The extent of choice, nevertheless, still strikes many educators as daring.

There is some suspicion of choice and of the Minnesota program because, at least on the surface, they seem to resemble longtime proposals by far-right organizations and others for voucher or tax credit systems that would finance the transfer of pupils from public to private schools.

“Where we begin to be leery,” said Mary Hatwood Futrell, president of the National Education Assn., “is when people start using choice as a euphemism for vouchers and tax credits. It could be a way to open the door to use public funds to support private schools. Taking the money from public schools does not solve the issue. You are depleting the funds for schools that are already in trouble.”

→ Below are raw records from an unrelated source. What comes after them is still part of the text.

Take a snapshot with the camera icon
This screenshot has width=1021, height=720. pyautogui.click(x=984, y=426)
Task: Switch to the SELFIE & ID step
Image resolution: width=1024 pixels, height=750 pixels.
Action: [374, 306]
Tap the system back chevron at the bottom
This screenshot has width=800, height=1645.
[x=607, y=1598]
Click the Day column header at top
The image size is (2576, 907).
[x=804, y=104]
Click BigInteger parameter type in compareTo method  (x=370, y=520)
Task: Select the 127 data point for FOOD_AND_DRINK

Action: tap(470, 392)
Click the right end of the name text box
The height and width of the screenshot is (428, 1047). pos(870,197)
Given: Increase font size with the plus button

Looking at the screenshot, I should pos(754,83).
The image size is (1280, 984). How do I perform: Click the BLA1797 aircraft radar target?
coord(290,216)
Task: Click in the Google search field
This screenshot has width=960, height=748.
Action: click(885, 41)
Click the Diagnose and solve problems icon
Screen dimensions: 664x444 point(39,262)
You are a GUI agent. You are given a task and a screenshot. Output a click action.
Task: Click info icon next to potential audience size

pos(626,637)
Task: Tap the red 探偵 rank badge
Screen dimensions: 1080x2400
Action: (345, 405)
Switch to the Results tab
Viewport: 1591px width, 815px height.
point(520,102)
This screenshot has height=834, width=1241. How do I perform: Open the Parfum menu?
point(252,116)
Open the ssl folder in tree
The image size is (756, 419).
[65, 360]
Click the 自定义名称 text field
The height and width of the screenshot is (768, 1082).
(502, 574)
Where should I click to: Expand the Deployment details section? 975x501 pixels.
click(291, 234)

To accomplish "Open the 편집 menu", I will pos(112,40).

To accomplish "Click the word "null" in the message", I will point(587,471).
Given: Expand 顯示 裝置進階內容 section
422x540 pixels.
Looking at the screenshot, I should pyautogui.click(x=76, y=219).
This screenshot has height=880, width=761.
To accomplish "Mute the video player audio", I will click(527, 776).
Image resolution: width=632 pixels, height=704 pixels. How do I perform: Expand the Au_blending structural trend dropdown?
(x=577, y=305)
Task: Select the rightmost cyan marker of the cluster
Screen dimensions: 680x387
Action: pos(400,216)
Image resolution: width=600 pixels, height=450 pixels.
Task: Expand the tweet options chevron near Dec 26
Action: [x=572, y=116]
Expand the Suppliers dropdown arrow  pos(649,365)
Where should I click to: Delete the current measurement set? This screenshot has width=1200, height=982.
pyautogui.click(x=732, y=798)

The Minnesota open enrollment system will not subsidize the transfer of a pupil from a public to a private school. Moreover, Minnesota, a state with a long liberal tradition, is run by Democratic Gov. Rudy Perpich who says that he was attracted to the idea not out of ideology but out of frustration over his inability to transfer his own children when he was a young politician 20 years ago.

Many politicians and educators believe that there is a crisis in American education--with a 25% school dropout rate and perhaps 20 million adult illiterates. While a consensus seems to feel that the Bush Administration must restore many of the cuts made by the Reagan Administration in the federal education budget and expand spending on such programs as Head Start, there also is a strong belief that some new ideas may be needed to shake up American education.

Choice is the idea now attracting the most attention, an idea that suddenly blossomed in the last two years.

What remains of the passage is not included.